By the end of the century, then, the subject was fairly well recognized by a limited group of scholars. A certain amount had been both recorded and published—in special collections, in general surveys of particular peoples, and as appendices and illustrations in grammatical works. Though few were working in this field, they tended to be in touch and to be aware of each other’s research, so that by the 1890s serious comparative and general accounts could be produced, drawing on the published works of others.
10
It is true that a certain air of condescension was at times discernible; but this attitude in fact often seems less noticeable in these nineteenth-century sources than in many produced later. There was a general appreciation of the cultural implications of the studies: the fact that Africa could no longer be treated as an area totally without its own cultural traditions, that these could be looked at comparatively in the context of European as well as of African studies, and, finally, that the texts recorded by linguists, missionaries, and others could be treated as at least analogous to parallel written forms. Needless to say, this more liberal approach met with little popular recognition. The works were obscurely published and intended for specialist reading, and—perhaps even more important—the common myth that saw the African as uncultivated and un-literary was too firmly established to allow for easy demolition.
11
But at least among a small group of scholars, in particular the German and English linguists, there was a sense that the subject had been established as one worthy of study and one which had even made a certain amount of progress.
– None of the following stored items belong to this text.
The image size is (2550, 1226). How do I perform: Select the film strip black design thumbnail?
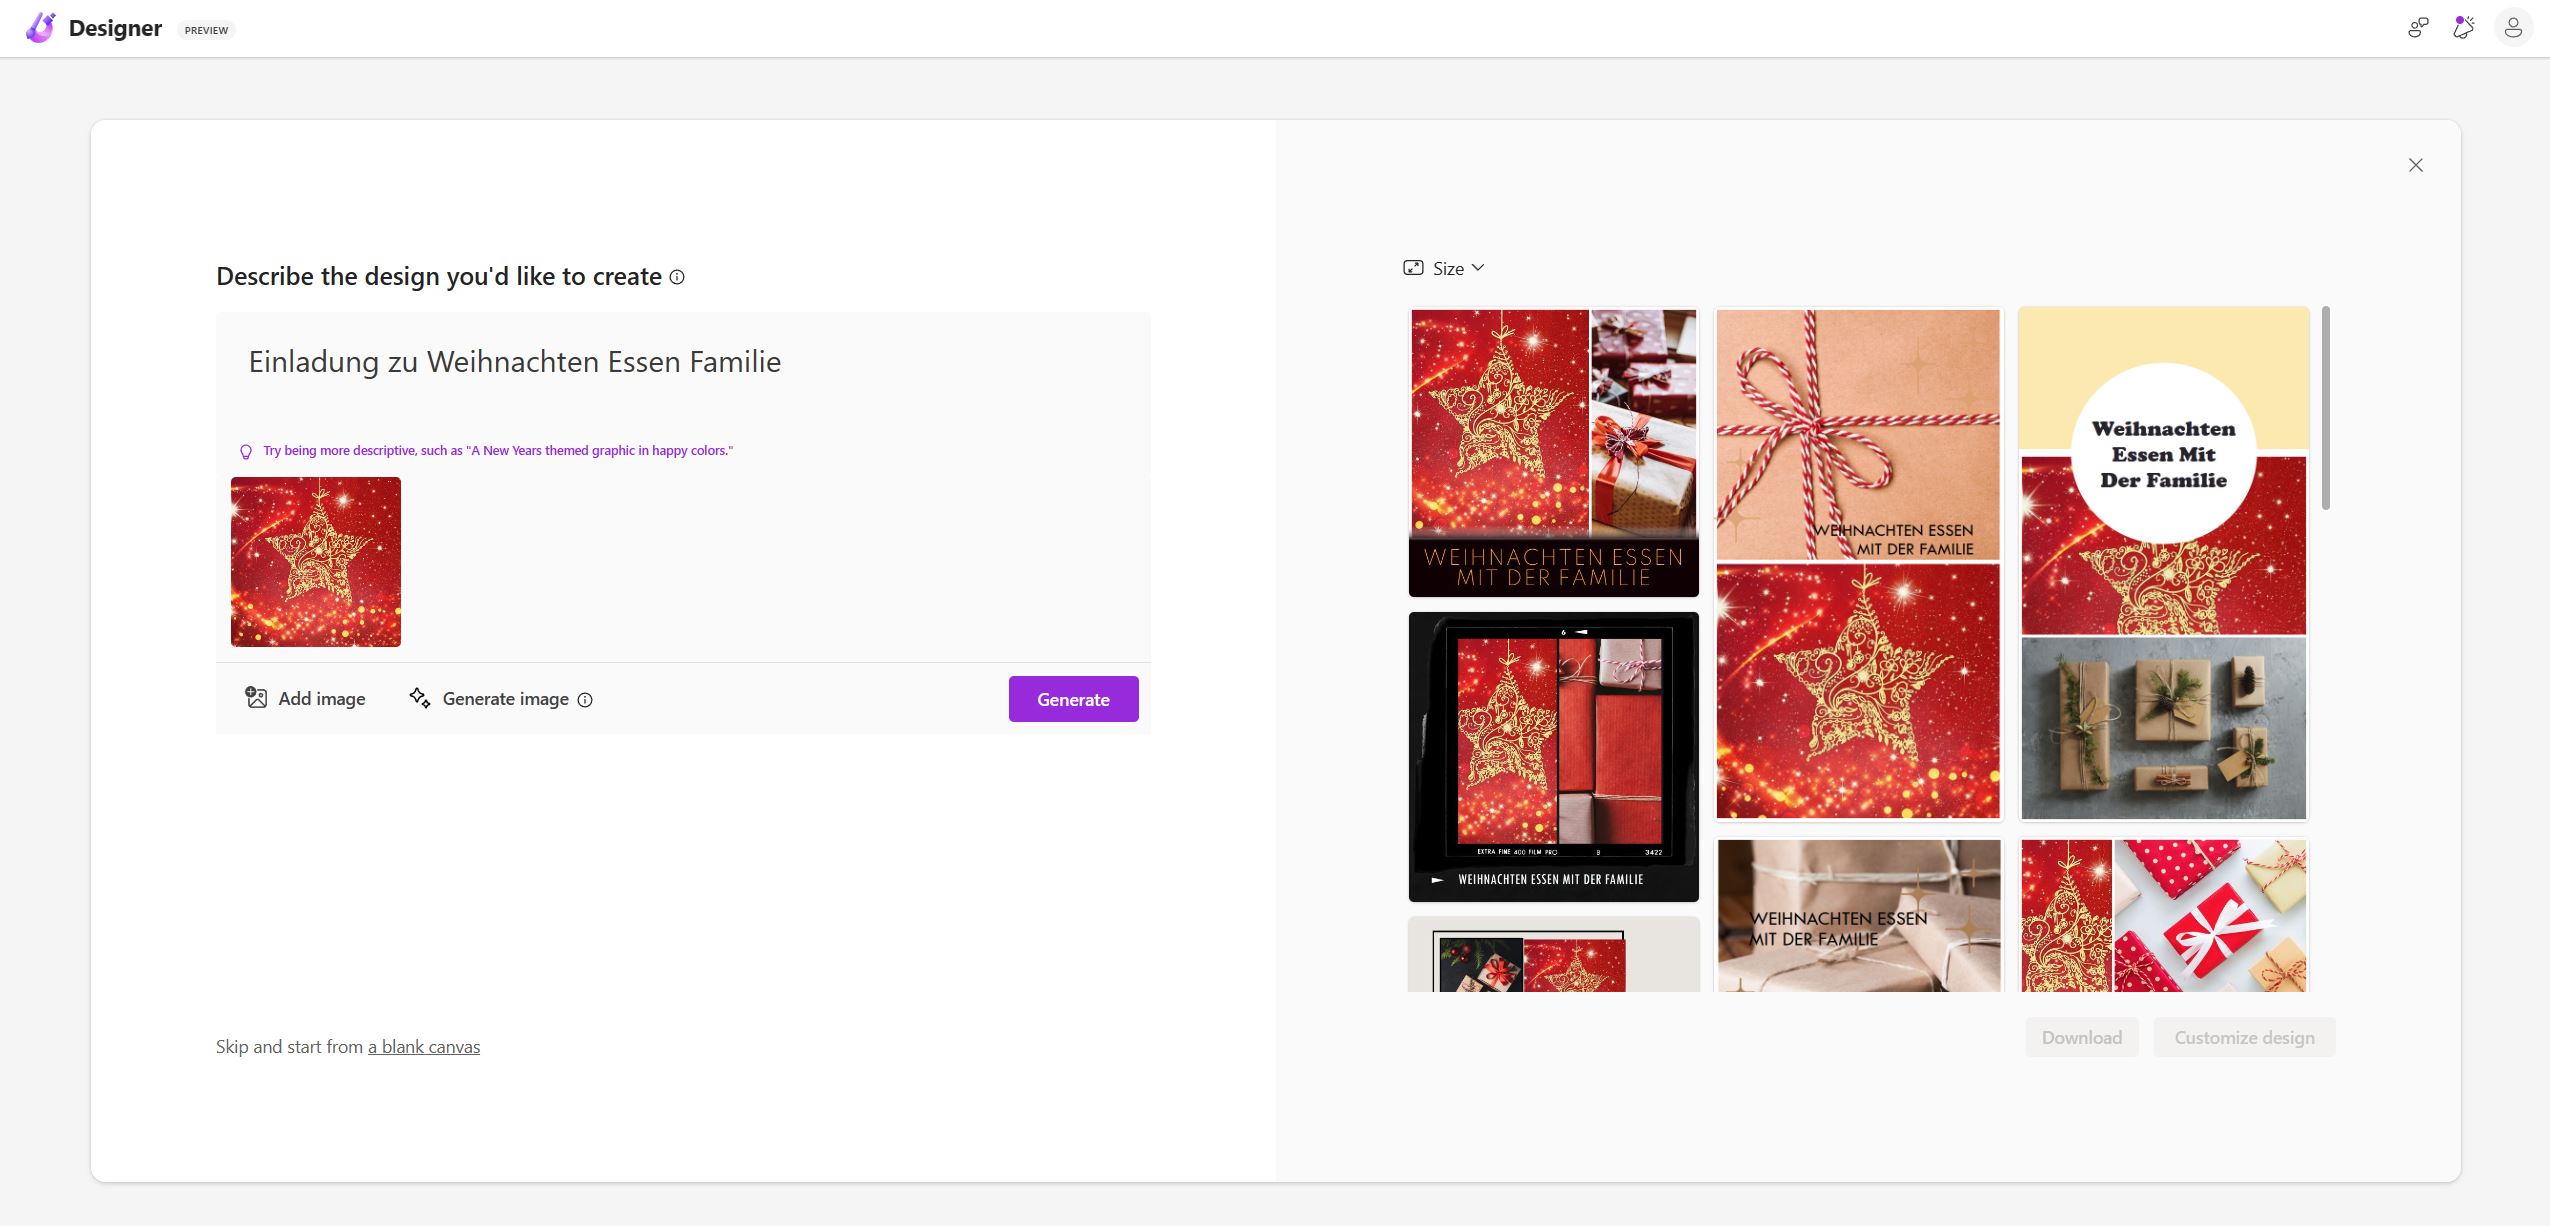[x=1553, y=757]
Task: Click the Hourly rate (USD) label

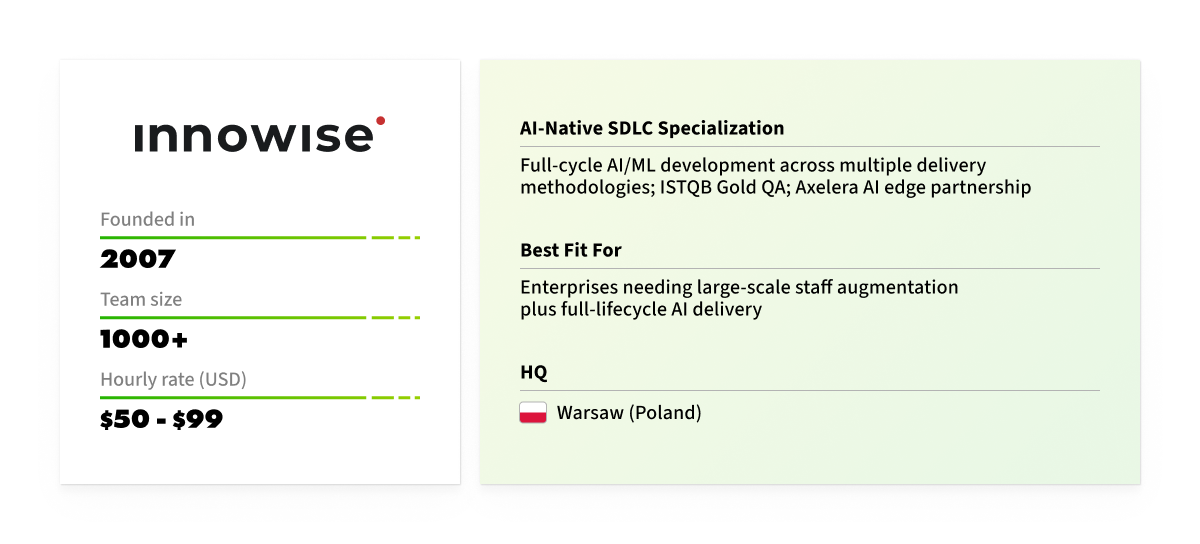Action: tap(174, 380)
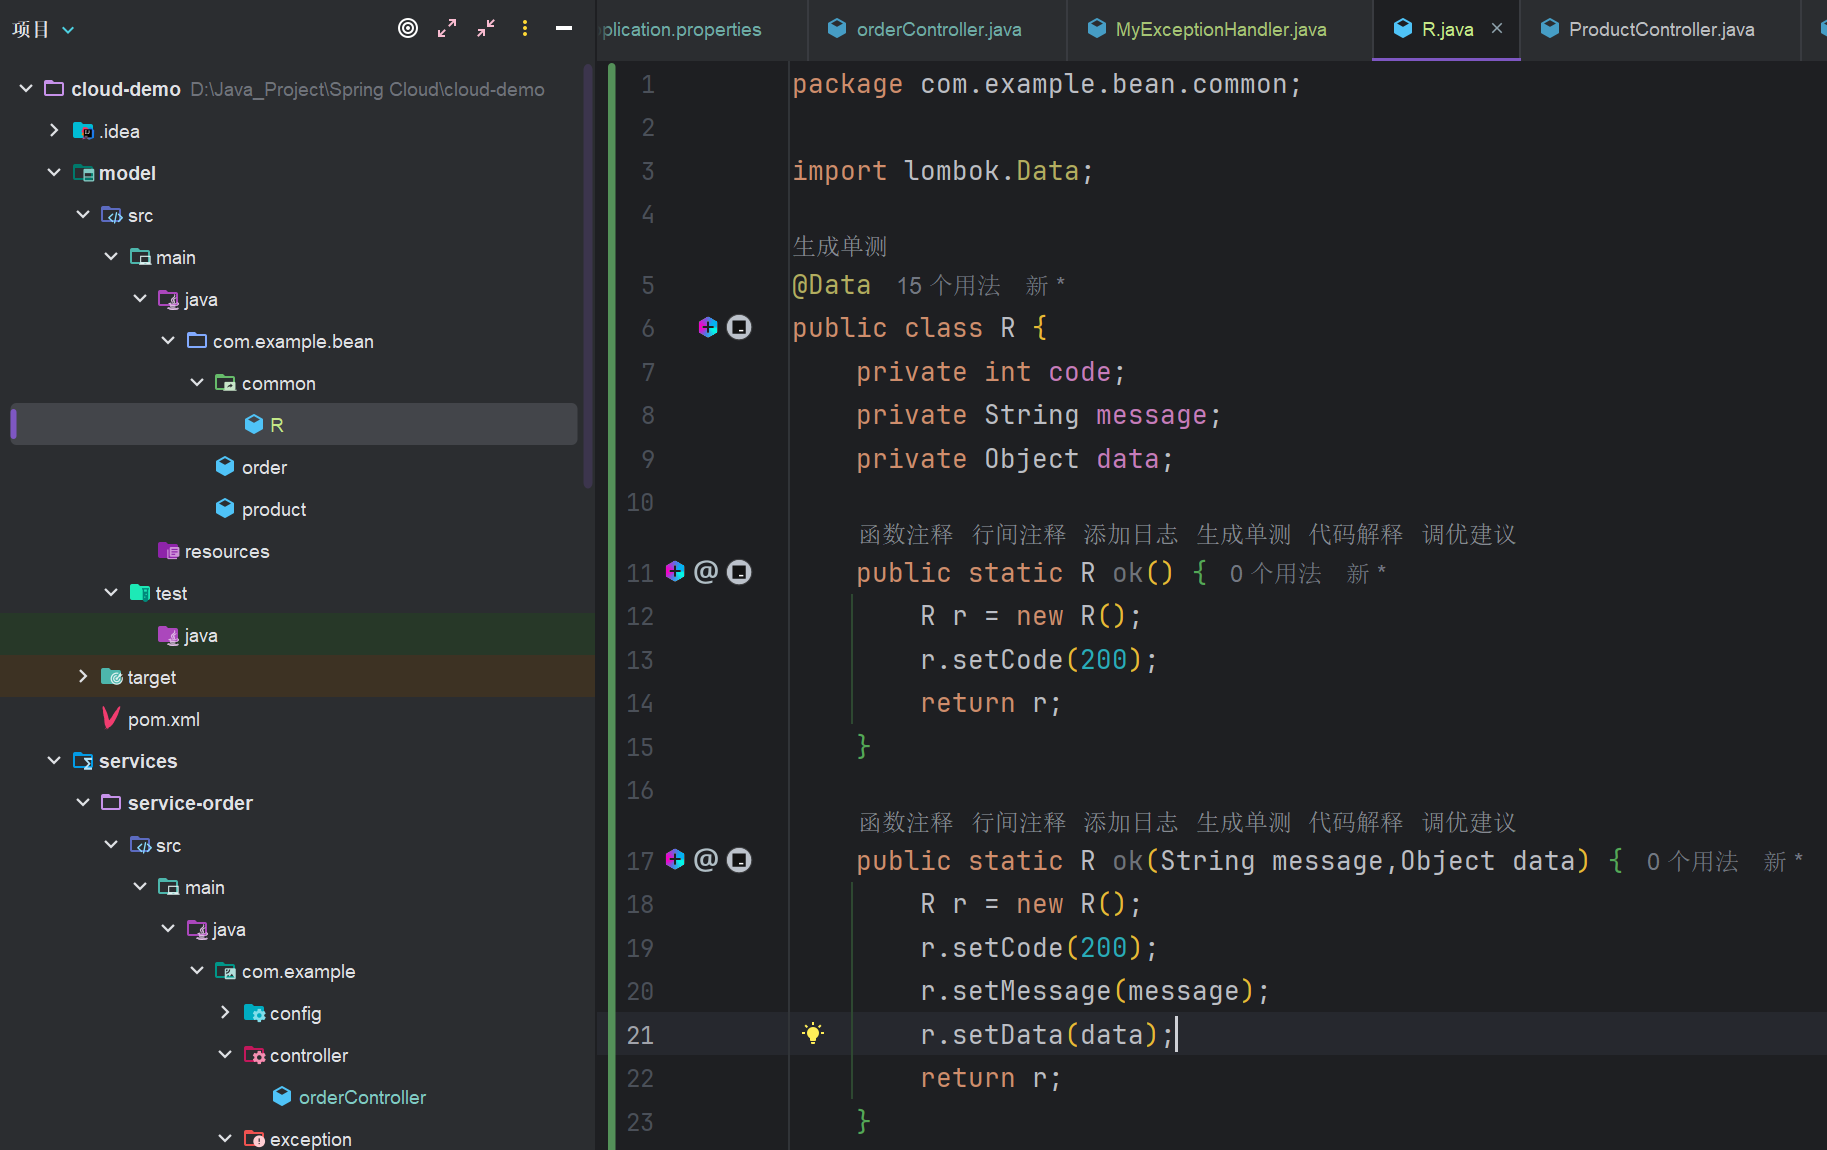
Task: Click the light bulb quick-fix icon on line 21
Action: [x=813, y=1034]
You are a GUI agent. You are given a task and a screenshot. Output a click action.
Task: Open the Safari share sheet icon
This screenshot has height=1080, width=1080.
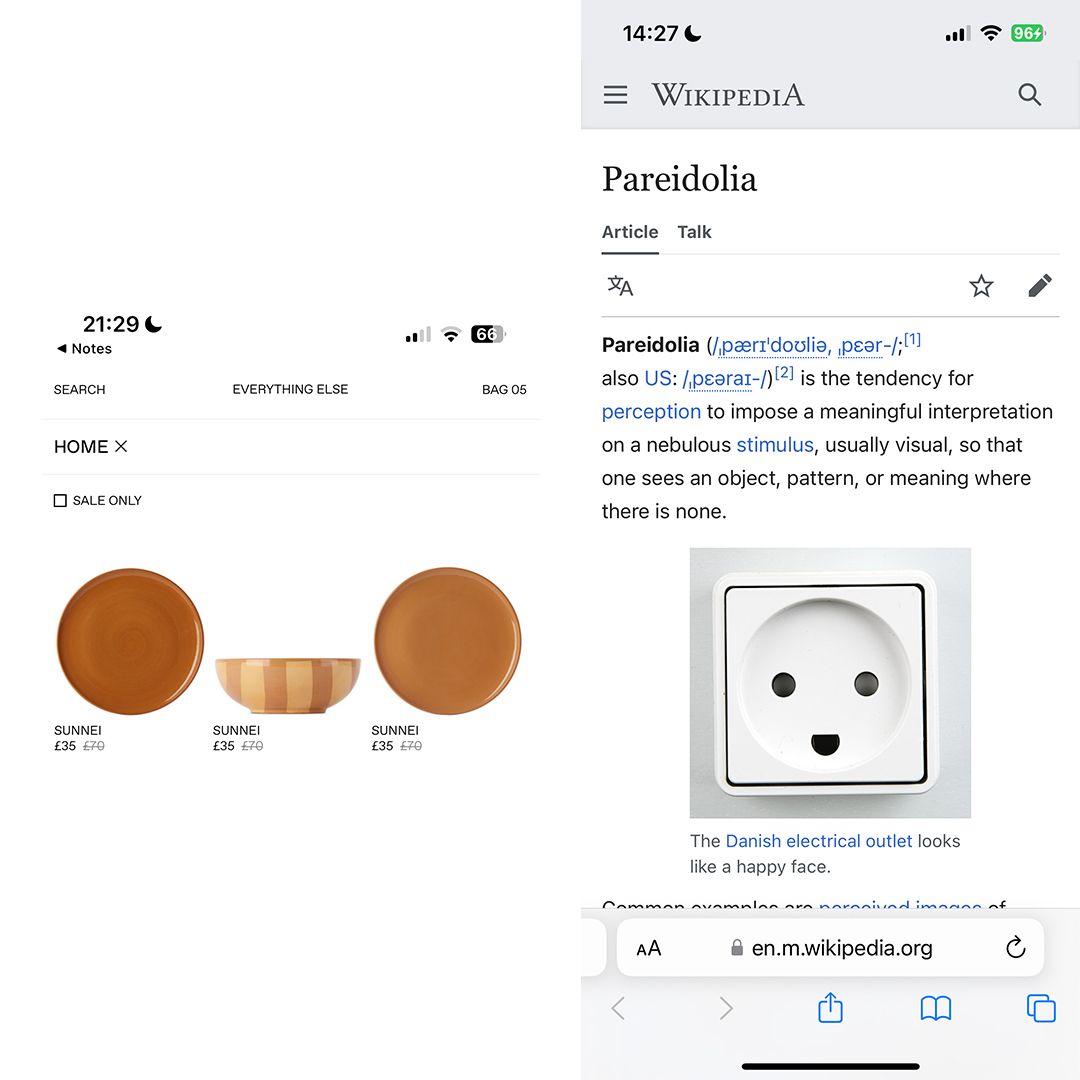pyautogui.click(x=830, y=1008)
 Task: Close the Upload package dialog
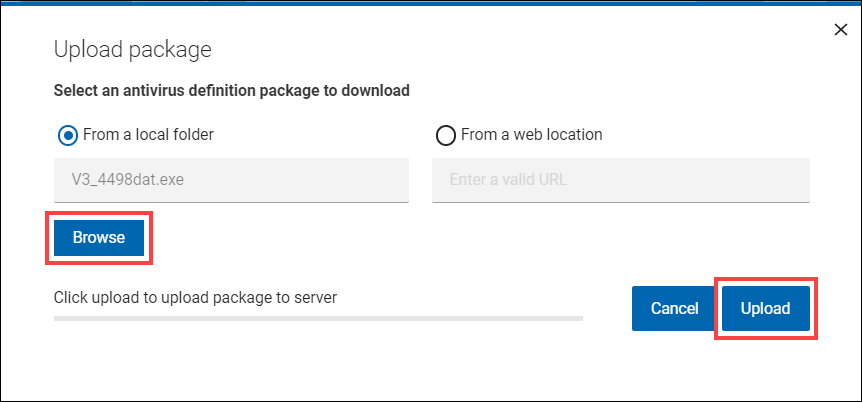pyautogui.click(x=840, y=30)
This serious interest was consolidated by the group of German scholars working together towards the end of the nineteenth and during the first decades of the twentieth century—and also, to a lesser extent, later. Linguistic studies were considered to include African languages, and a series of specialist journals were published, some short-lived, others still continuing today, in which systematic work on various aspects of African
languages, including oral literature, appeared.
12
University chairs were established in Bantu or African languages (at Hamburg and Berlin) before any similar appointments in the English-speaking academic world.
13
The linguistic interests of these scholars were by no means strictly limited to grammatical or syntactical analysis, but included both the recording of literary texts and a general appreciation of African literature as a suitable object of scholarship. Comparative surveys appeared which, though in some respects dated, are still among the best available.
14
Drawing on the various published sources for African texts (both large and small), the authors called attention to the literary status of many of them, and pointed not only to the obvious prose forms recorded from Africa but also—a far less common recognition even now—to the various categories of poetry. Seidel, for instance, lists love songs, satirical songs, war songs, epic, dirges, religious songs, and didactic poems as among African literary forms, and even makes some attempt to discuss their formal structure (1896: 8ff.). To this general recognition of the subject was added a tradition of systematic empirical research. The extension of the German empire further stimulated the interest in African studies, and many texts were recorded and analysed by scholars publishing in German, above all in the areas under German rule—South-West Africa, German East Africa (covering Tanganyika and Ruanda-Urundi), Kamerun, and Togo.
15
Between them these collectors recorded or discussed such forms as prose narratives, proverbs, riddles, names, drum literature, and, more unusually in the subject as a whole, different kinds of poems and songs, sometimes accompanied by the
recording and analysis of the music, in keeping with the early German interest in ethnomusicology.